Thursday, May 26, 2005

Mother'S DaY...

In conjunction with mothers day this month (May), I’m gonna dedicate this to my mother, who’s no longer with me.
My mum passed away a few years back and I’ve never stopped missing her since but with mother’s day approaching, I realize now that not only do I miss her but I really do need her more than I have ever admitted or would like to admit. Maybe it was because back then I was still very much a kid and not much was going thru my life and I didn’t need any advice on anything that I couldn’t ask my dad about or anything that I couldn’t figure out for myself. Or maybe I was trying to be strong.
As I grow older, I begin to find out that there’s so much that I still don’t know and there’s only so much thing a girl can ask her dad about and trying to figure stuff on your own can be overwhelming and may even lead to disastrous result, as I have learned, the hard way.
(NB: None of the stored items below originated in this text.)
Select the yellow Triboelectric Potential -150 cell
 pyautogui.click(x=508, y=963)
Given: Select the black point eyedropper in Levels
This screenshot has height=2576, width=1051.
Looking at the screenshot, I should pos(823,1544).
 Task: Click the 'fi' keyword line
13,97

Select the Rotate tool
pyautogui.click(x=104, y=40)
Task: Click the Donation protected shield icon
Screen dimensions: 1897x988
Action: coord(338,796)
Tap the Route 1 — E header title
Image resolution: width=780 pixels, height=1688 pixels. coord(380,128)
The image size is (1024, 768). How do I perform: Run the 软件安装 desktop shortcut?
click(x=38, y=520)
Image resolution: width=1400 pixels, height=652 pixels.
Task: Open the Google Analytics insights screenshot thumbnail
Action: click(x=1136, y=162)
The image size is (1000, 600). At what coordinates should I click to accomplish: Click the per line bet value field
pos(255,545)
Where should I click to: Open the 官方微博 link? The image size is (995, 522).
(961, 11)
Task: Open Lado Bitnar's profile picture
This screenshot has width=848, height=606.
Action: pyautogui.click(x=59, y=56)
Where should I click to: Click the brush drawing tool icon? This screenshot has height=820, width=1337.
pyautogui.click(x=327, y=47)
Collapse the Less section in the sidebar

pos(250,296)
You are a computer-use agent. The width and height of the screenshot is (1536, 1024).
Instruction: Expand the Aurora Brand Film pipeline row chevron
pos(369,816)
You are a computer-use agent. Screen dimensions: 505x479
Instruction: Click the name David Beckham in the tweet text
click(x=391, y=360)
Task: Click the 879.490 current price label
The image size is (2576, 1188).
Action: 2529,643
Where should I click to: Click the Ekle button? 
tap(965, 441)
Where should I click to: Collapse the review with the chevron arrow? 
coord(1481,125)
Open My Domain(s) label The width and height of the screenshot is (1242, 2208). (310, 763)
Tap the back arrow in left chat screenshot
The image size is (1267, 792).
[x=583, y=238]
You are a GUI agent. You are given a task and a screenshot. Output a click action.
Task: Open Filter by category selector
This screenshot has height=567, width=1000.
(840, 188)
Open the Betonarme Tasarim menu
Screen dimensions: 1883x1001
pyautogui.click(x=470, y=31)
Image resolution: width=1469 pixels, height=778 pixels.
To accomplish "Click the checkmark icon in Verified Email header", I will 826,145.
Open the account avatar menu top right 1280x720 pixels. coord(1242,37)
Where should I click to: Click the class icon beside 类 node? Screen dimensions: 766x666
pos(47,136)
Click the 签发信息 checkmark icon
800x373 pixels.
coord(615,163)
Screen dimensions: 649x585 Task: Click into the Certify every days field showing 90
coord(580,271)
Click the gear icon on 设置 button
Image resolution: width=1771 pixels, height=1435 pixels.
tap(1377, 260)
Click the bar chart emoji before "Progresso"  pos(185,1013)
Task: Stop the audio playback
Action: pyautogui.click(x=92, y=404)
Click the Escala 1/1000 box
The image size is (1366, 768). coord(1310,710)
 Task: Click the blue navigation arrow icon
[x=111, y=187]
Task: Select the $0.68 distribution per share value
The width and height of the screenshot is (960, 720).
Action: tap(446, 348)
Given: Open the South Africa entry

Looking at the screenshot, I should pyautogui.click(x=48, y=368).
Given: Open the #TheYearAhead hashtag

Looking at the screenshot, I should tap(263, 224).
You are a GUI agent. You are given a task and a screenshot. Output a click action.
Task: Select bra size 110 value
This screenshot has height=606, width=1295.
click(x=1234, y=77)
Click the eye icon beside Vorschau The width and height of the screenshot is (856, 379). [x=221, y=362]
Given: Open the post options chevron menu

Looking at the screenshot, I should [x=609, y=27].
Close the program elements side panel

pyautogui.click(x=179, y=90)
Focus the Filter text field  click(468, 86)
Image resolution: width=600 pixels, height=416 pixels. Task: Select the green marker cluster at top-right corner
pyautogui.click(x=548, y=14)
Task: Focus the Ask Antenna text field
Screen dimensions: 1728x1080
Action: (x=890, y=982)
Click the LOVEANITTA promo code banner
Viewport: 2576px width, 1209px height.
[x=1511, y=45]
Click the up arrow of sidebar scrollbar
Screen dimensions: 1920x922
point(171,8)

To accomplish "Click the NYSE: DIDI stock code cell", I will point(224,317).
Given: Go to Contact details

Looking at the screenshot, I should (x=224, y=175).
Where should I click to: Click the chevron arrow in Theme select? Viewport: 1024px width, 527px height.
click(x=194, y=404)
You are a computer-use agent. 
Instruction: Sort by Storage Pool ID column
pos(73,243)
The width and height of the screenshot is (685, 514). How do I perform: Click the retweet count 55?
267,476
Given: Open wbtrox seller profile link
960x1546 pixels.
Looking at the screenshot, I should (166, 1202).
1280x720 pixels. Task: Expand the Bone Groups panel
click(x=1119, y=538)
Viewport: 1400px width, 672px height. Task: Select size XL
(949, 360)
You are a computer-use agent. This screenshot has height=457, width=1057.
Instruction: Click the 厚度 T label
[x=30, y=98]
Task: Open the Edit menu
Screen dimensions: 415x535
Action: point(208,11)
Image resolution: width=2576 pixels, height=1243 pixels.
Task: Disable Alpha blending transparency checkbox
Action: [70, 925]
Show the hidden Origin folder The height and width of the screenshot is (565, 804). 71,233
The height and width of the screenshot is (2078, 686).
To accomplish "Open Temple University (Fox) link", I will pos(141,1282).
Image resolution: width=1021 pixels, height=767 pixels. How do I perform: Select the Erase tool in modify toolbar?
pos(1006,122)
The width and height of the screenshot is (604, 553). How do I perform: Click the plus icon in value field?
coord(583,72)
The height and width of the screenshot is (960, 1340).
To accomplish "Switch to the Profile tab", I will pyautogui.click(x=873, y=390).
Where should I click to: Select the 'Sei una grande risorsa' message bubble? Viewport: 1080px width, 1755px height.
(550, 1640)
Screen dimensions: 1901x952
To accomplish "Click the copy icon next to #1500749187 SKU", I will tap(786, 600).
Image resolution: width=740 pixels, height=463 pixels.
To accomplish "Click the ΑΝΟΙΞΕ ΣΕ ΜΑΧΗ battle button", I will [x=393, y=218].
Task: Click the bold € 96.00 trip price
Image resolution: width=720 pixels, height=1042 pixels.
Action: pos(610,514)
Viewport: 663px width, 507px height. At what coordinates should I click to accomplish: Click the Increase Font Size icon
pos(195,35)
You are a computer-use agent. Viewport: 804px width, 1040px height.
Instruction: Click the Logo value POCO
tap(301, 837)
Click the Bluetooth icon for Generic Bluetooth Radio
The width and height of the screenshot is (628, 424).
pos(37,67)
At the age of 22, I realize that I’m still very much a baby who needs her mother to guide her every step of the way. The only problem is that I don’t have that luxury. And I also learned that I don’t need to be strong all the time. Sometimes it’s okay to be scared.
As old as I am, I wish that I have my mum with me to advise me about boys. How do I know that he likes me? Would it be okay if I call him first? Should I ask him out? How do I know if he is the right one for me? How long should I stay mad at him? Bla, bla, bla…
As grown up as I think I am, there was never a time that the little girl inside of me didn’t secretly wish that I have my mum to make me feel better when I am sick. Or to tell me to take my medication on time or even to tell me that I’m making a big fuss out of a little papercut.
As independent as I believe I am, I still need my mum to help me make the right choices in life from the very petty, every day things like what should I wear today or if that top looks good on me to the more serious life altering decisions.
I want my mum to be at all of my tournaments, my plays to cheer for me, to support me. I want her to read my poems, my essays so she could tell me what she thinks, whether she like it or not or whether she thinks that I can be a good writer some day. I need to know whether she is proud of me. Cause I do wanna make her proud.
And sometimes, I just wish that she’s here simply because I miss her.
I’m grateful to have had her for my mum even if it was for a short while cuz there was so much she had given me. She had given me courage, strength and she taught me how to be independent.
I owe you so much, mum. I always have and always will love you. I’ll remember you always in my prayers and I hope to keep seeing you in my dreams. And I’ll make you proud, you’ll see.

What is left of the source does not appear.